The Yoga Tradition: Its History, Literature, Philosophy and Practice

The Yoga Tradition: Its History, Literature, Philosophy and Practice

By Georg Feuerstein
Foreword b yKen Wilber. Prescott, AZ: Hohm, 1998. Paperback, xxxii + 686 pages.

Georg Feuerstein has been a vigorous student-scholar of India's religio-philosophical traditions since his fourteenth birthday, when he was given a copy of Paul Brunton's In Search of Secret IndiaHis ongoing penetration into the mysteries and profundities of this most spiritually astute country has led to the publication of more than thirty books and many articles. He ranks high within the top echelon of the world's most prolific, informed, insightful, and lucid writers on the spirituality of India. As ably stated by Ken Wilber in his foreword to The Yoga Tradition, "in Georg Feuerstein we have a scholar-practitioner of the first magnitude, an extremely important and valuable voice for the perennial philosophy, and arguably the foremost authority on Yoga today."

The author states his objective clearly: "to give the lay reader a systematic and comprehensive introduction to the many-faceted phenomenon of Indian spirituality, especially in its Hindu variety, while at the same time summarizing in broad outlines what scholarship has discovered about the evolution of Yoga thus far." The Yoga Tradition is simultaneously (1) a pleasantly readable story of the development and practice of Yoga and (2) a volume of encyclopedic proportions to which the interested student can return again and again for review and the checking of factual data.

The readability of The Yoga Tradition is provided by the author's lucid and engaging writing style, as well as by the format and appearance of the book. Printed in double columns, many pages display bordered quotations of key textual passages. More than 200 illustrations, consisting of photographs (historical persons, sculptured images), line drawings (deities, mythic persons, Yogic postures), diagrams, charts, maps, and lists that summarize comprehensive topics, add to the reading pleasure. Crucial terms and expressions are frequently presented in bold Sanskrit lettering along with English transliteration, thereby allowing the interested student to learn to write and pronounce the formative concepts that make up Yoga.

One of the most useful features of the book lies in the 21 translations of foundational texts. About half of these are translated entirely, with extensive selections from the others. One of the texts, the Goraksha-Paddhati (at 28 pages, the longest of those included), is here translated into English for the first time. Where needed, Feuerstein interpolates helpful clarification and commentary as the translations unfold.

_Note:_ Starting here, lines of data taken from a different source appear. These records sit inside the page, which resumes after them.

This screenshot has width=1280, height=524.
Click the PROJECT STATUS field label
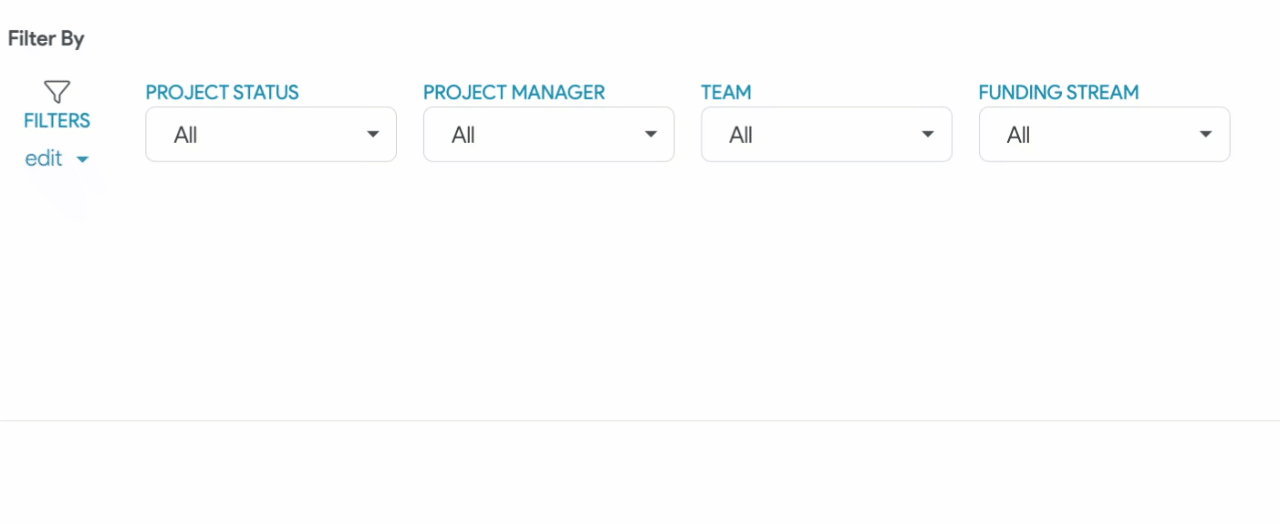pos(222,92)
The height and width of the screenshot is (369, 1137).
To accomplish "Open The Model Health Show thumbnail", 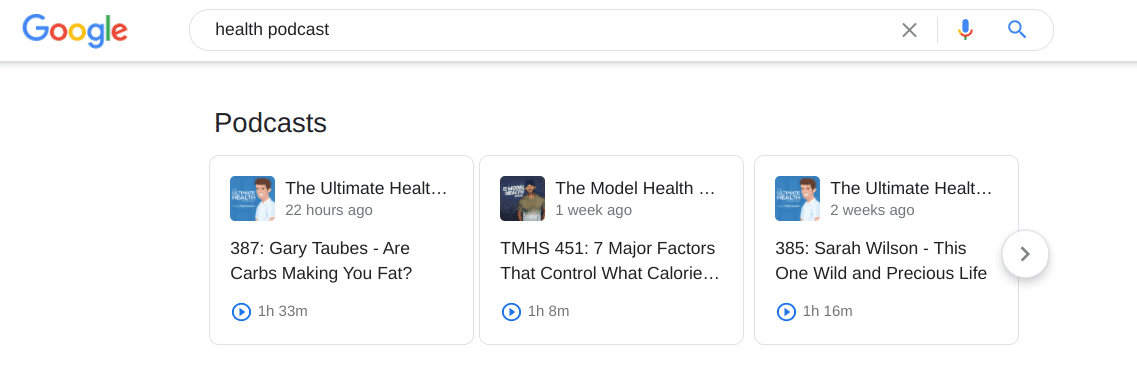I will click(522, 199).
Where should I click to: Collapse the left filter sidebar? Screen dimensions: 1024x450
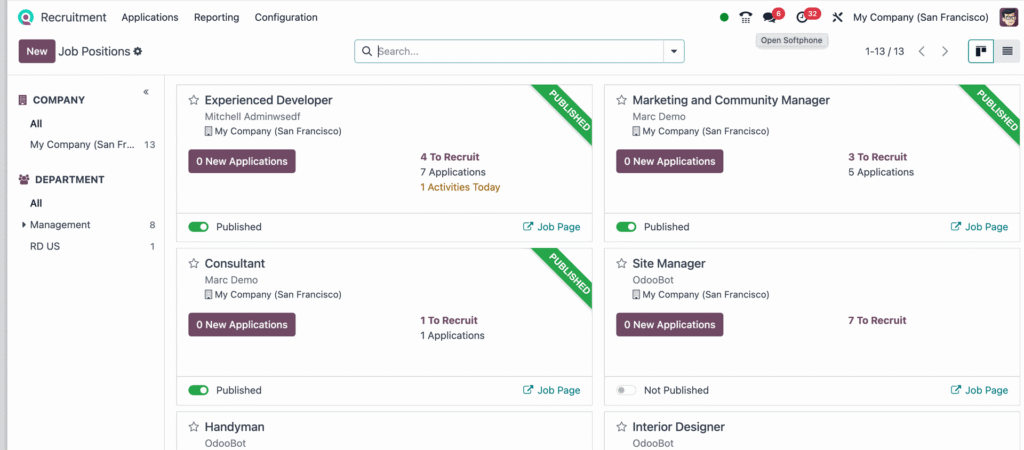tap(146, 92)
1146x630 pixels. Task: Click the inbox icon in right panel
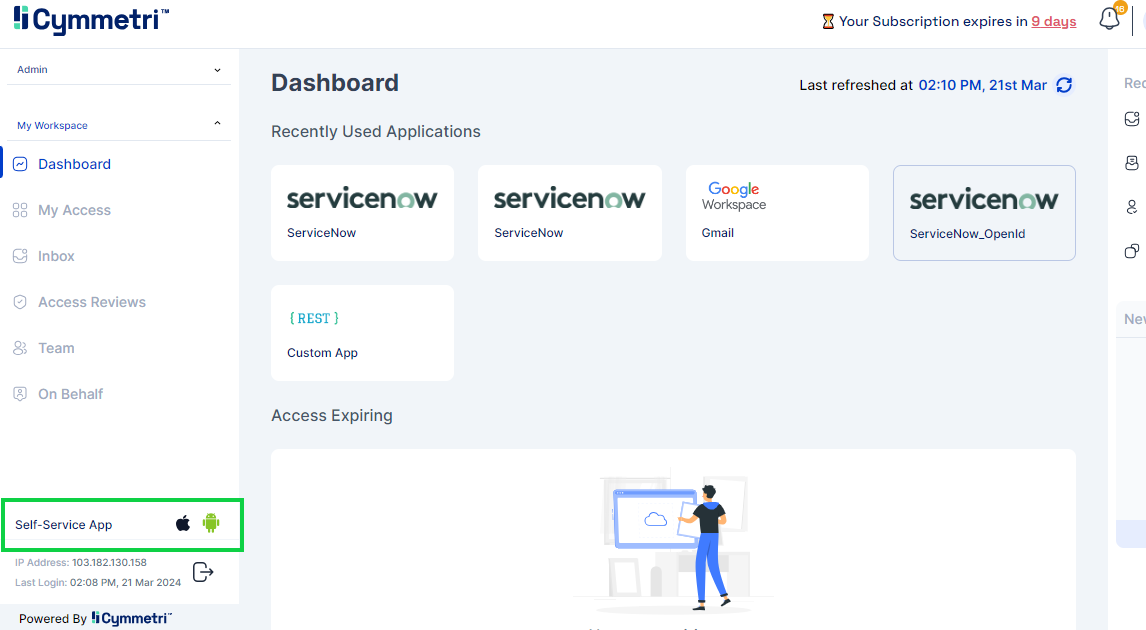click(x=1132, y=119)
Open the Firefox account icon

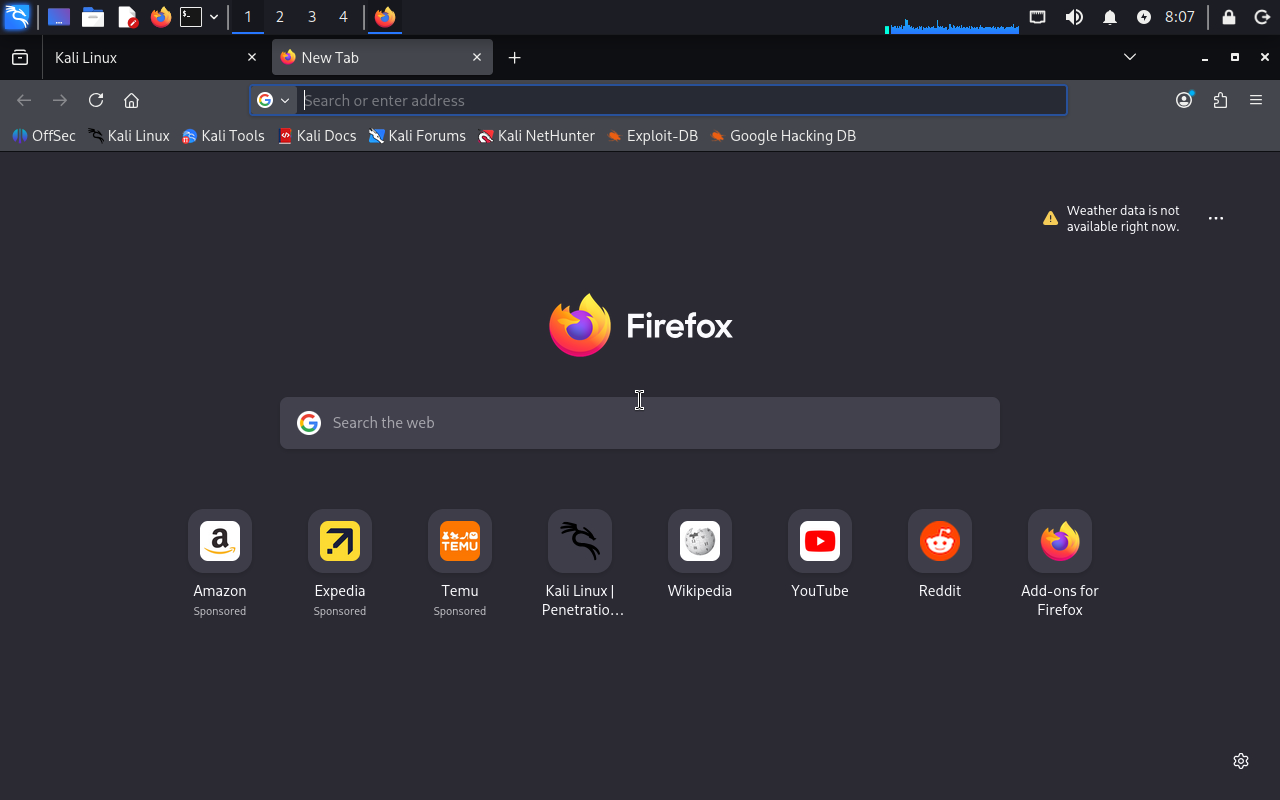(1184, 100)
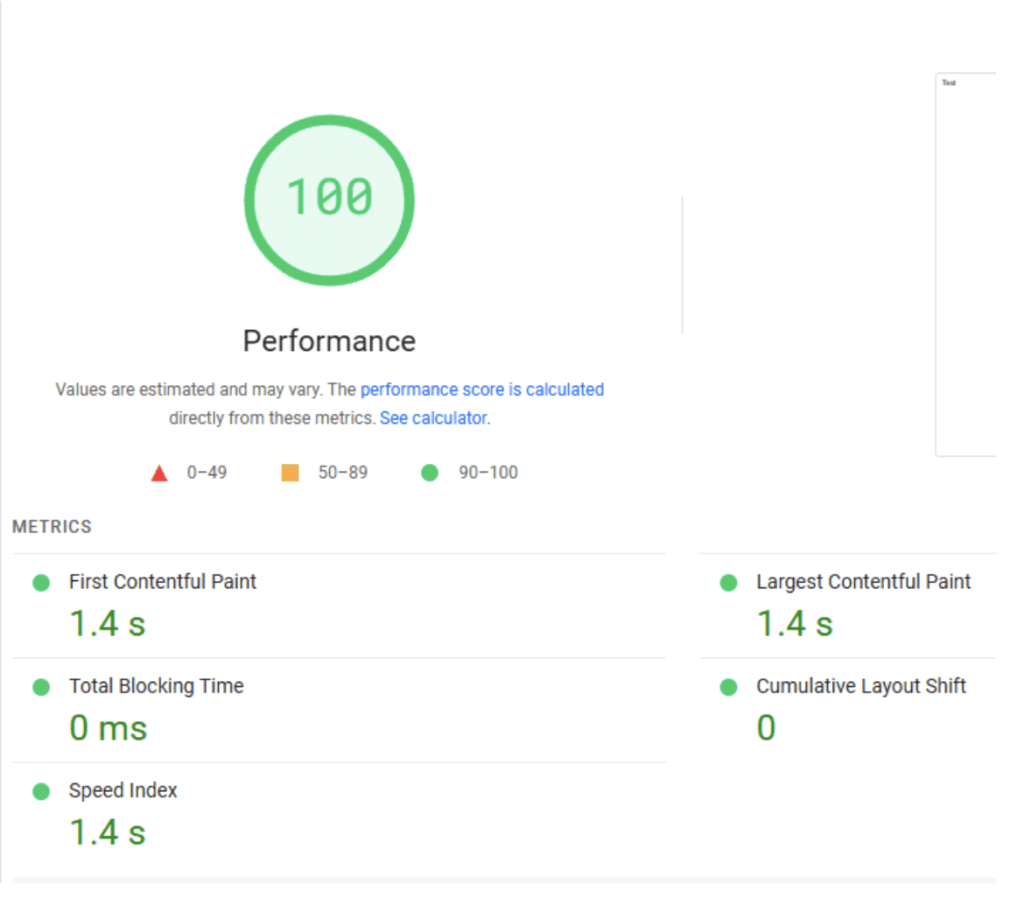This screenshot has height=898, width=1024.
Task: Select the Total Blocking Time metric label
Action: click(x=156, y=686)
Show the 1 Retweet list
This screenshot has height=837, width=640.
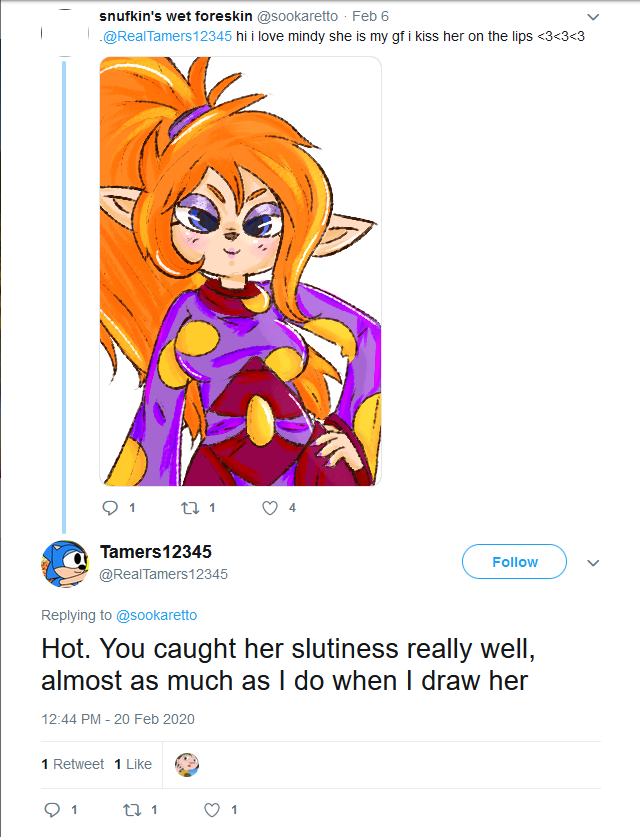click(72, 764)
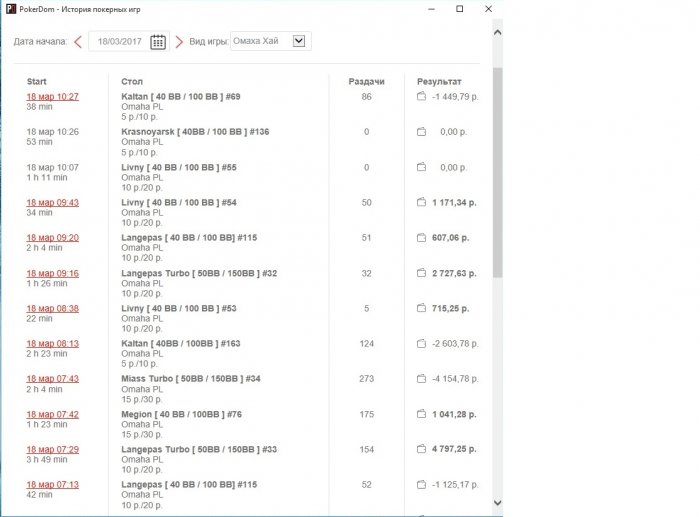
Task: Click hand history icon for Langepas Turbo #32
Action: (x=422, y=273)
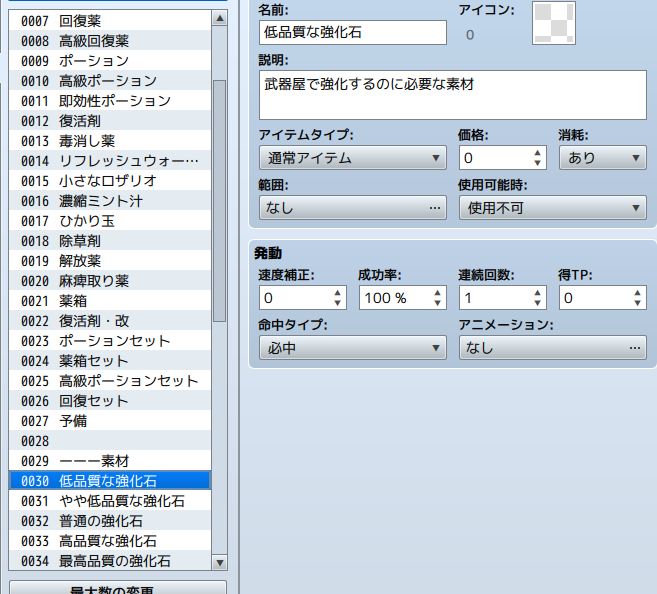Select item 0009 ポーション
This screenshot has height=594, width=657.
110,61
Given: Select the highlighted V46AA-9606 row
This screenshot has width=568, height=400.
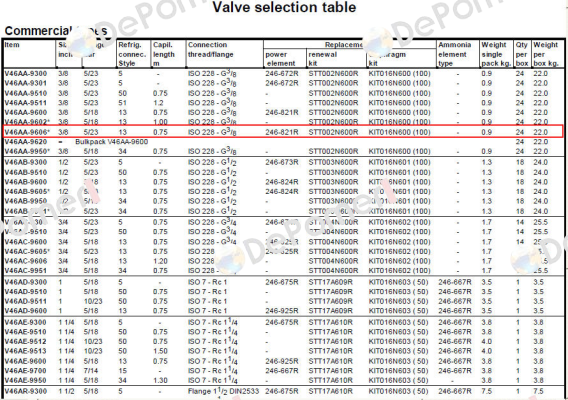Looking at the screenshot, I should 283,132.
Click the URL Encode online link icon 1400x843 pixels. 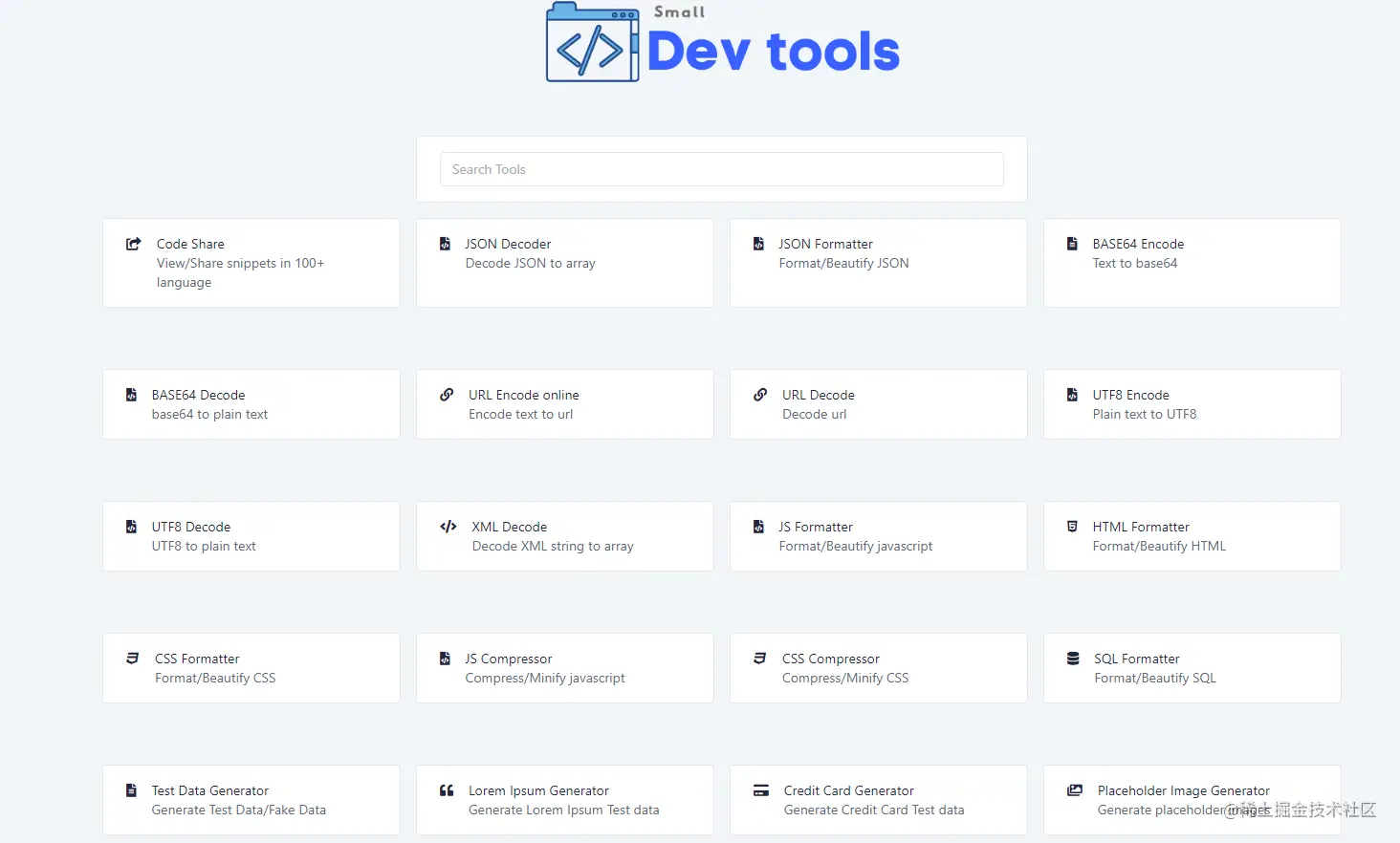click(x=447, y=395)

The user-friendly and scholarly nature of the book is enhanced further by the transliteration and pronunciation guide, the endnotes numbering nearly 450, the chronology extending from 250,000 BCE (evidence of the earliest humans on the Indian subcontinent) to 1947CE (India's national independence), a 12-page glossary, an extensive bibliography, and a detailed index, which makes the book particularly useful as a reference tool.

The opening chapters of The Yoga Tradition provide an overview of the subject, with subsequent chapters following a roughly chronological order. The main historical periods are Pre-Classical, Classical, and Post-Classical. Yoga is explicated as it appears in the Rig Veda, the Upanishads, the Bhagavad Gita, the Yoga Sutras of Patanjali, and numerous expressions that subsequently developed prior to modern times. Representative of the many forms of Yoga treated are Jnana, Bhakti, Karma, Raja, and Kundalini. The historical review ends with Tantra and Hatha Yoga. The comprehensive coverage of the book is seen not only in Feuerstein's vast presentation of Hindu Yoga but also in his inclusion of chapters on Yoga as it developed in India's three smaller indigenous traditions, Buddhism, Jainism, and Sikhism.

Finally, the author's lifetime involvement in the spirituality of India, resulting in a simultaneous breadth and depth of understanding, is reflected in his ability to distill accurately the distinctive spirit of the native traditions making up India's complex religious heritage. In the book, for example, Hinduism is summarily characterized as a religion of "breathtaking non-dualist metaphysics," Buddhism for its "stringent analytical approach to spiritual life," and Jainism by its "rigorous observance of moral precepts, especially nonviolence."